If a huge Great White Shark goes on full-on attack, we’re sorry to say there may not be much you can do. However, most shark attacks are not fatal, and there are many things you can do to help prevent a bad outcome.
And remember, although this is the stuff of nightmares, you only have a one in 11.5 million chance of being attacked by a shark. Make that zero chance if you don’t step foot in the ocean.
Here are ten tips to survive a shark attack:
- Avoid river mouths, where there is poor visibility owing to silt in the water. Bull sharks especially enjoy these spots for feeding.
- If you are desperate to take a dip in the sea, make sure you don’t dive in near fishing boats, which may be attracting sharks by dropping fish guts and dead fish overboard. Plus fish caught on a line will struggle and emit intriguing smells to sharks.
- Try not to look like food. Shark attacks are often cases of mistaken identity. Wearing a dark wetsuit might make you look like a plump seal, so keep that in mind, especially between dawn and dusk, when the light is poorer and a shark might be hunting. Sharks also like yellow and white, so perhaps don’t dress in those colours. And there is evidence sharks attack tattoos – because they notice the contrast of the design against the skin.
- Sharks are attracted to blood and even urine, so don’t enter the water with a cut, or relieve yourself while splashing about.
- If you see a shark, it’s likely to raise your pulse a little. But don’t panic – splashing and screaming will only excite the shark.
- Keep eye contact because sharks tend to attack by ambush, so keep your head turned towards it.
- If a shark looks like it will attack, make yourself big to gain more respect. If it looks like it might be happy to just swim by, make yourself small so as not to arouse its interest.

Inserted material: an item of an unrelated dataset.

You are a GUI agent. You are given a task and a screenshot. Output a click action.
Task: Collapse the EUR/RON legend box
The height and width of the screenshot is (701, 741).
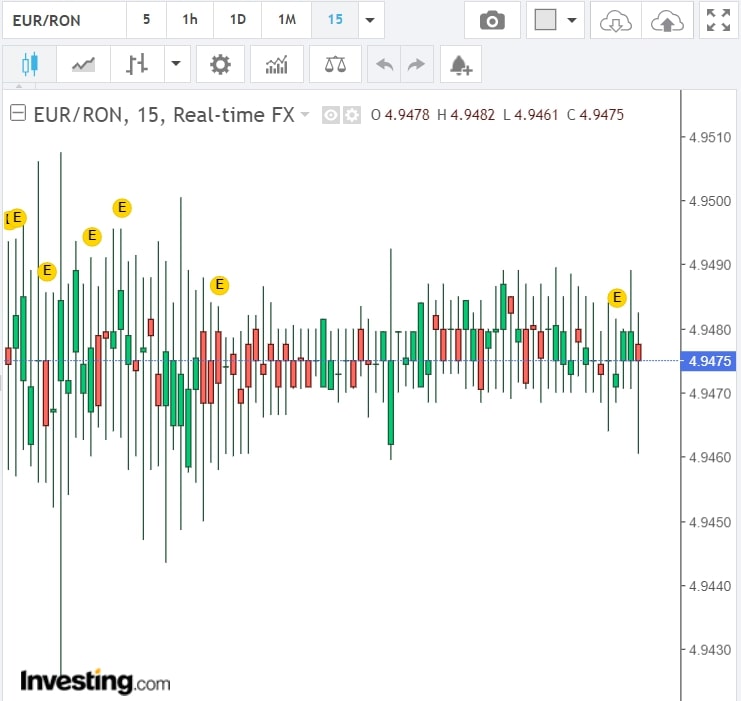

- If it goes horribly wrong and you are atttacked, do everything you can to fight the shark off – punch it, kick, hit it in a weak spot like the gills.
- Divers by a reef should put their back on the reef to reduce the lines of attack.
- If you are close to the shoreline, and not under full-on attack, slowly back away, keeping an eye on the shark. Do not swim as fast as possible, yelling.
So there you have our handy ten methods to survive a shark attack. Now it really is safe to go back in the water.